NASA proposes to develop and to launch a roving long-range, long-duration science laboratory that will be a major leap in surface measurements and pave the way for a future sample return mission. NASA is studying options to launch this mobile science laboratory mission as early as 2009. Some advanced surface navigation technologies may be needed to attain mission goals.
This task will develop, test and validate the components and integrated system concepts for rover navigation. These components include localization algorithms, local/global path planning, local/global obstacle detection/avoidance, and global path planning, among others. The main focus of this task is testing and validation, but some development will occur on an as needed basis as dictated by the MSL project. Testing and validation will be achieved using a combination of simulation and field environments, with simulated testing preceding the field deployment.

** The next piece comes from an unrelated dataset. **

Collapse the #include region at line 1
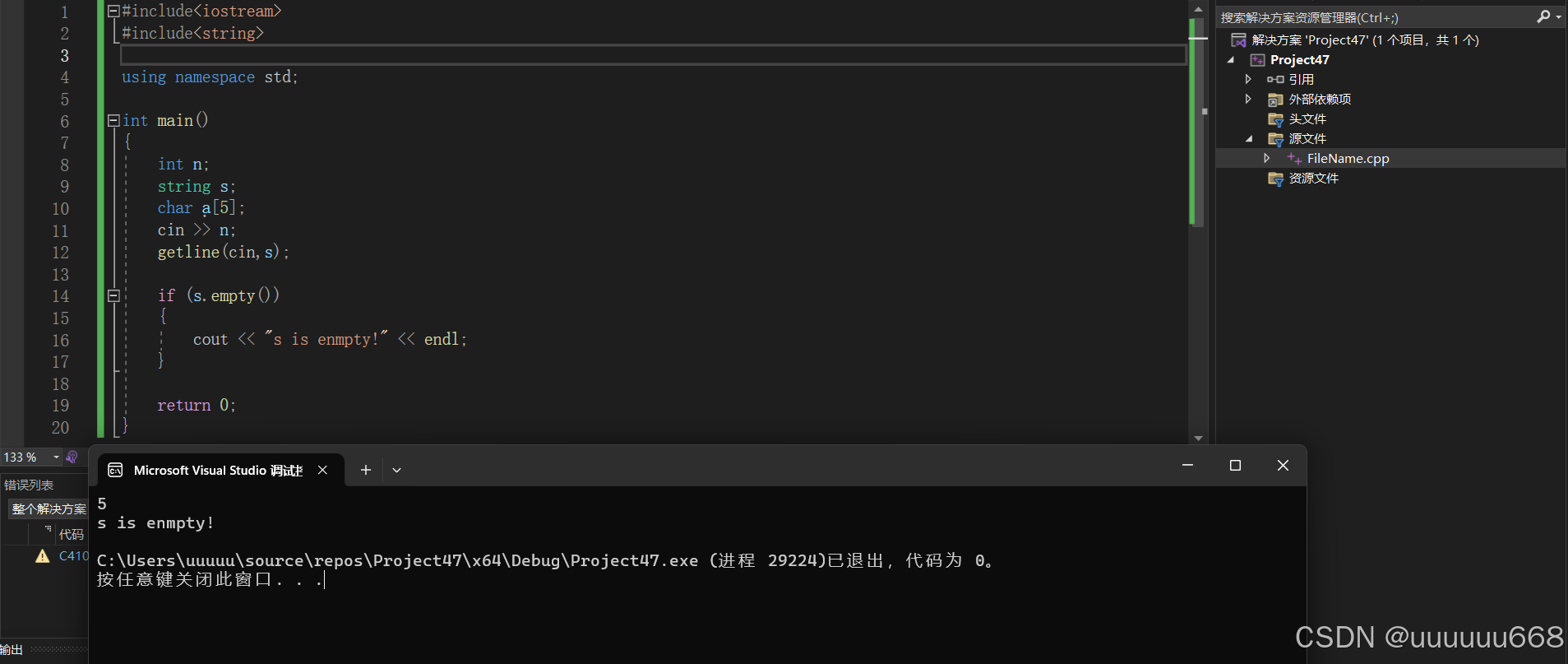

During FY06, this task will continue Mars Exploration Rover (MER, 2003 launch) GESTALT navigation assessment, this time on non-zero slope terrain with varying densities of rock size-frequency distributions as dictated by Mars Science Laboratory (MSL, 2009 launch) Surface Mobility Requirements, i.e., on slopes up to 30 degrees and in rock fields with percent coverages up to 20%. In addition, updated visual odometry (VO) will be integrated into the rover sofftware and MER GESTALT will be tested in the above described terrains with and without VO active to allow comparison of performance with and without VO motion estimation updates.